Play History: Banyan opens its world premiere production at AATC in November 2005. However, the development of the play itself traveled through an extensive three-year journey. Since 2002, theaters involved with workshops of Banyan include: Ma-Yi Theatre (New York, 2002), TheatreWorks (Palo Alto, 2002), LocusArts (San Francisco, 2004), Bindlestiff Studio (San Francisco, 2005) and Fountain Theatre (Los Angeles, 2005). The play was a Finalist at the Seattle Repertory Theatre/Hedgebrook Women’s Playwrights Festival 2003 and the Taper Too Asian American Workshop 2003.
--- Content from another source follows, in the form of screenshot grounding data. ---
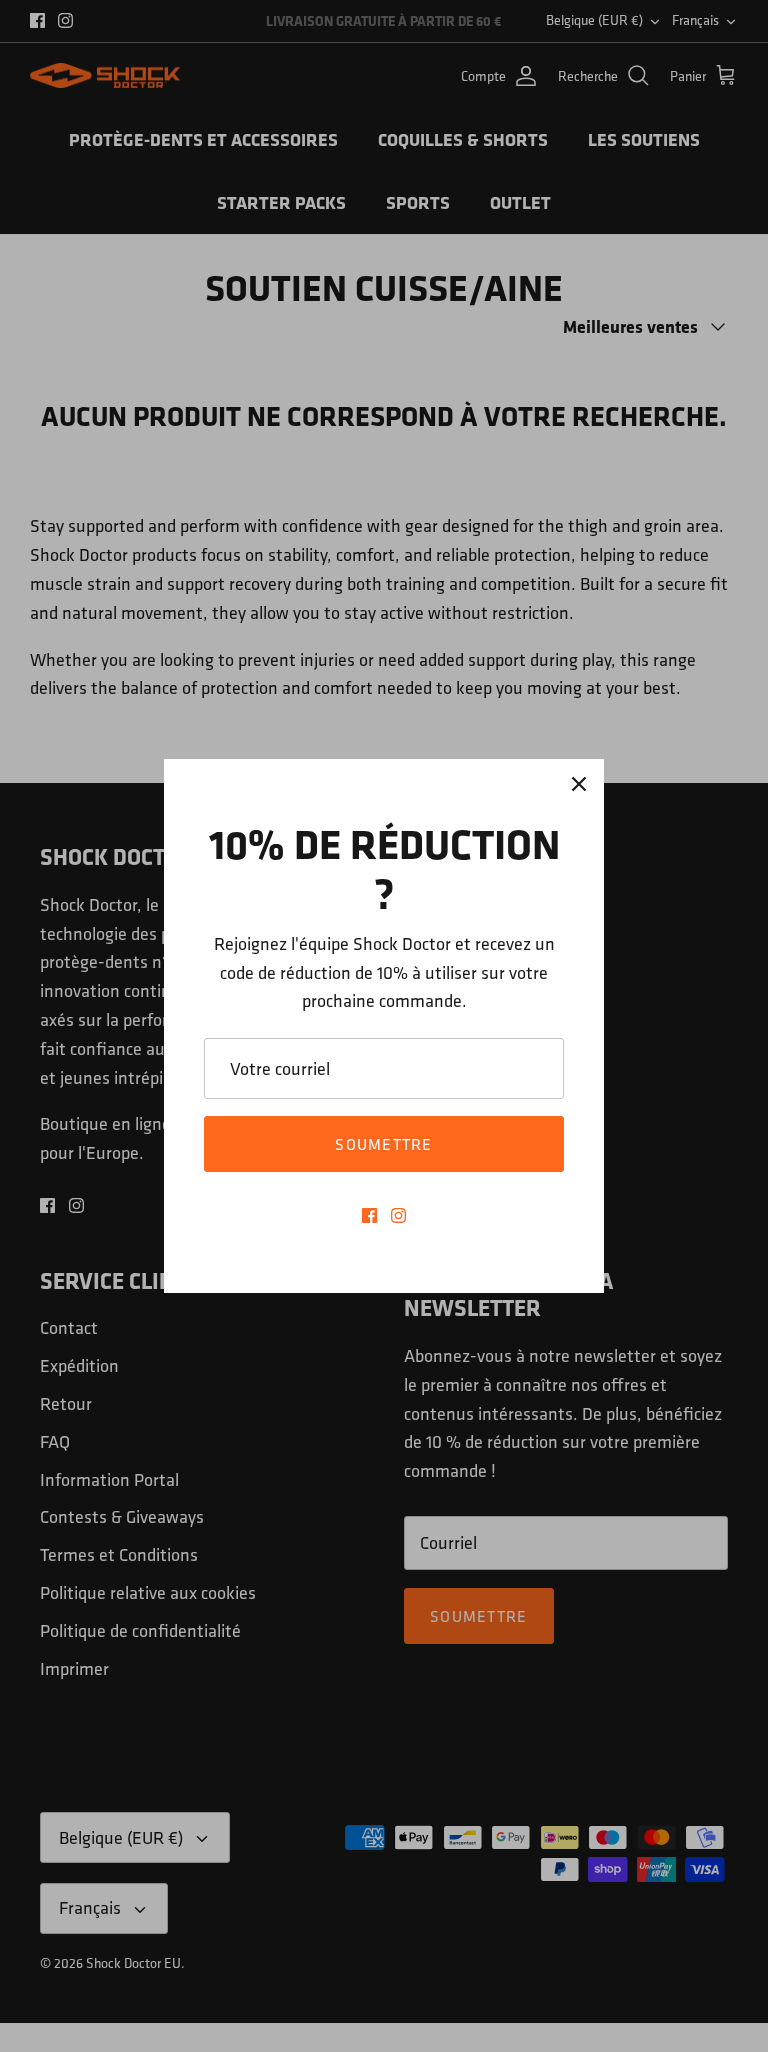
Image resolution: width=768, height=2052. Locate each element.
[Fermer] (579, 784)
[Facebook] (369, 1215)
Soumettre (384, 1144)
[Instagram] (398, 1215)
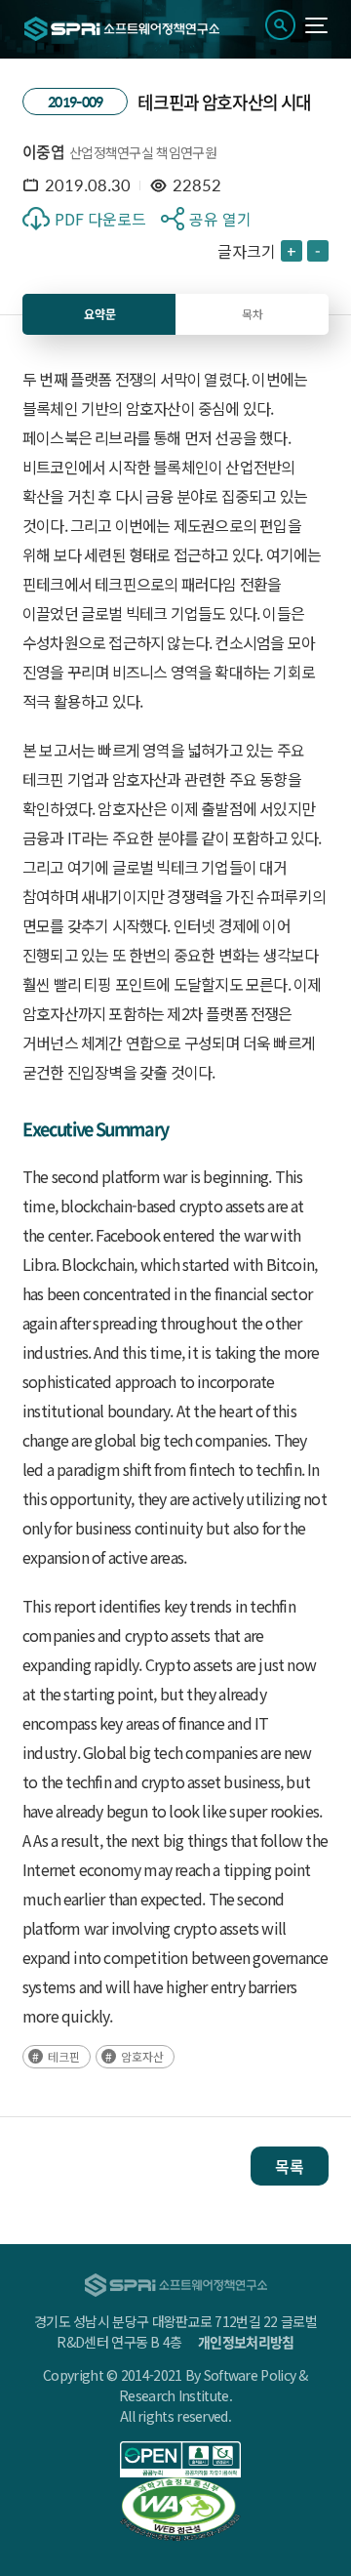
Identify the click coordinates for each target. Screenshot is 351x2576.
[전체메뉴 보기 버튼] (316, 25)
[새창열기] (180, 2459)
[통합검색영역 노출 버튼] (280, 25)
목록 (289, 2166)
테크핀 (64, 2056)
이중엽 (43, 151)
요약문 (100, 314)
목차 (252, 314)
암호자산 (142, 2056)
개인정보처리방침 (245, 2341)
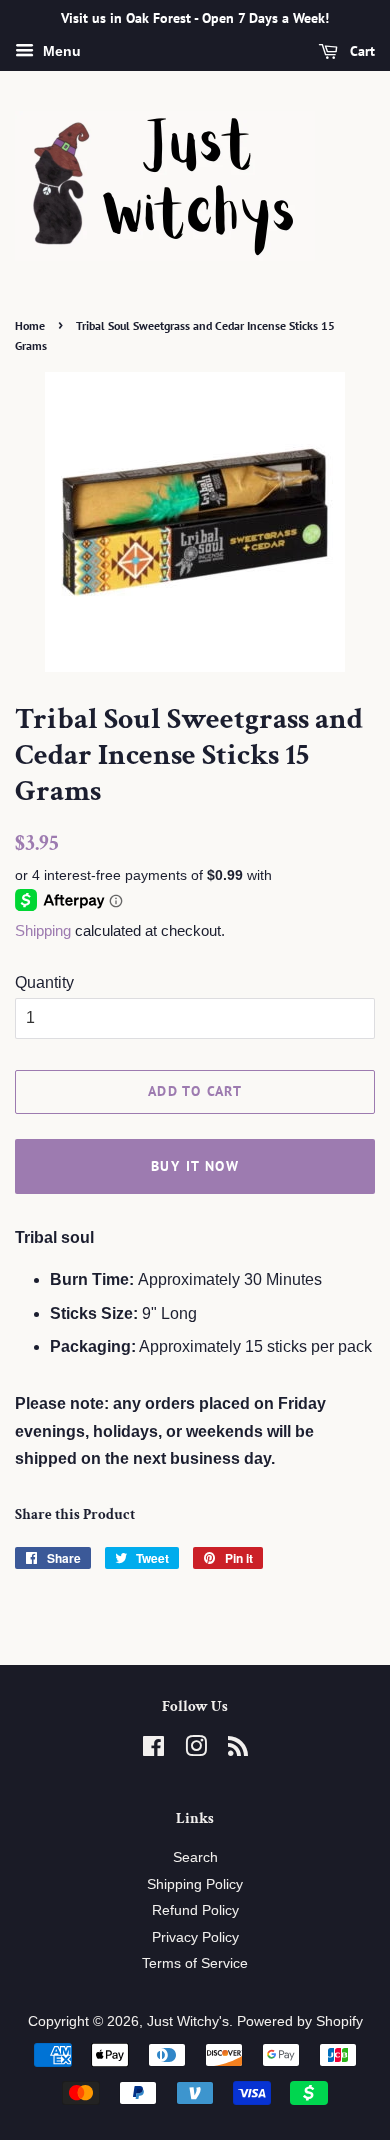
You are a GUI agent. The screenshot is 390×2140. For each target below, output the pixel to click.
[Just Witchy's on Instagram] (196, 1750)
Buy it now (195, 1166)
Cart (360, 51)
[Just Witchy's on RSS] (238, 1750)
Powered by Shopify (300, 2021)
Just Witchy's (188, 2021)
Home (30, 325)
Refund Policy (195, 1910)
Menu (60, 51)
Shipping (43, 930)
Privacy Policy (195, 1937)
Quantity (44, 982)
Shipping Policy (195, 1884)
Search (195, 1857)
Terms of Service (195, 1963)
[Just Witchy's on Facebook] (153, 1750)
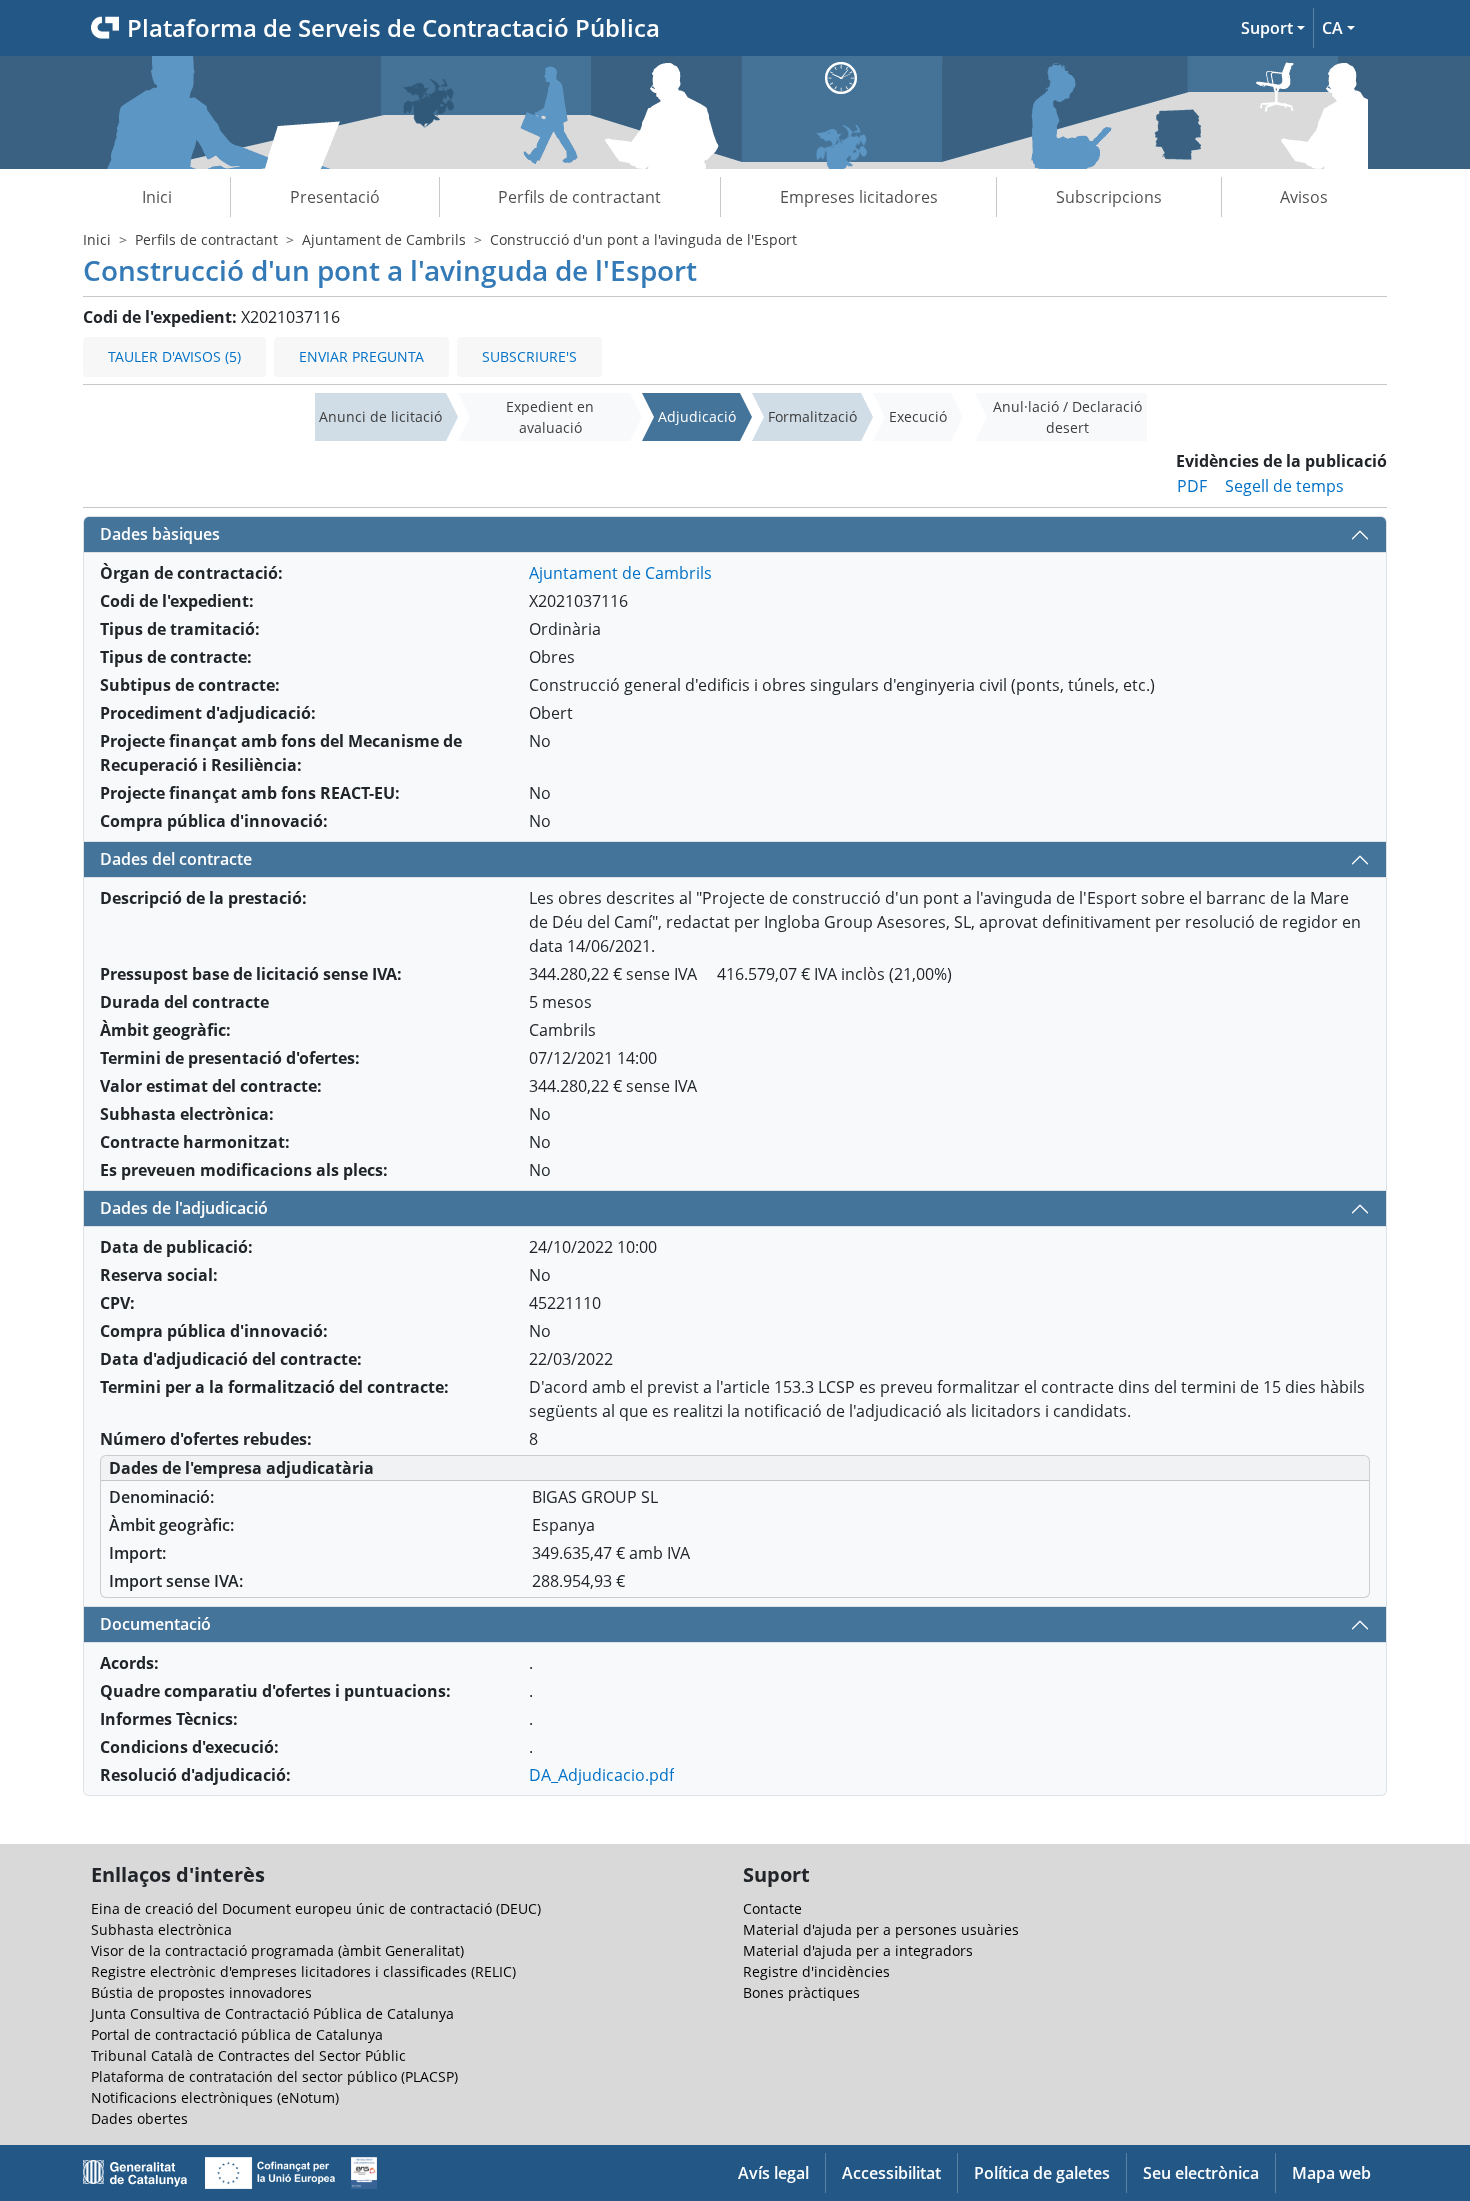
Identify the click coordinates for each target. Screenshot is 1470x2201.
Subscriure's (529, 356)
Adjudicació (697, 416)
Story Heroine: ONA, a Pilipino American woman in her 30s is the ‘Dorothy’ of this Pilipino tale of ‘Oz’. Her journey begins in the paper shredding room of a defunct global corporation. Lost in her vacuous life in America, she searches for a true feeling of ‘home’ by embarking on a vacation to her cultural homeland, the Philippines. However her ‘paradise’ is full of soul-sucking witches (aswangs) and terrorist guerilla forces. The friends she meets along the way help her back to America where she can finally find home in her heart.

ABOUT THE PLAYWRIGHT
Jeannie Barroga is an Active Member in the Dramatists Guild. She was literary manager 1985-2003 at TheatreWorks. In 1983, she founded the Palo Alto Playwright Forum. Her Off-Off Broadway play RITA'S RESOURCES was produced by Pan Asian Repertory. She received the Maverick Award (Los Angeles Women's Festival), was awarded the Tino Award, the Joey Award, and was nominated for the CalArts Herb Alpert Award 2000. She also won the Bay Area Playwrights Festival 10-Minute Play Contest and had two plays developed with BAPF. She assisted on TheatreWorks' OO-BLA-DEE and VOIR DIRE, directed the tour of KIN, and KENNY WAS A SHORTSHOP at Brava! for Women in the Arts. Her published plays include: WALLS (Asian American Theater), TALK-STORY (TheatreWorks), and EYE OF THE COCONUT (Northwest Asian American Theater). TALK-STORY has also produced at UC-Davis, Kumu Kahua in Honolulu, with workshops at the Mark Taper Forum, Perseverance Theatre, and Western Stage. Barroga served on panels for Theatre Communications Group, the National Endowment for the Arts, the San Francisco Arts Commission, and at the Santa Clara, Oakland, and Marin Arts Councils. For more information on Jeannie visit jeanniesplays.org.

ABOUT THE DIRECTOR

Francis Tanglao-Aguas recently joined the College of William and Mary in Williamsburg, Virginia as tenurable Assistant Professor after teaching at Kenyon College and Georgetown University where he directed the labor opera "The Cradle Will Rock" by Marc Blitzstein. Tanglao-Aguas is a recipient of the Audrey Skirball Kenis Playwriting Award and the Palanca Award, the Philippine National Prize in Literature. He is founding Artistic Director of the Ateneo Fine Arts Festival in the Philippines and the Virgin Play Festival at Georgetown. In 1993, he co-founded the UCLA Asian American Film Festival and Theater Underground, UCLA's resident theater company. Tanglao-Aguas graduated from UCLA with a B.A. in Theater Magna Cum Laude, and a Master of Fine Arts in Playwriting. In February 2006, Asian American Theater Company is producing the American premiere of his solo play “The Sarimanok Travels” at Theater of Yugen.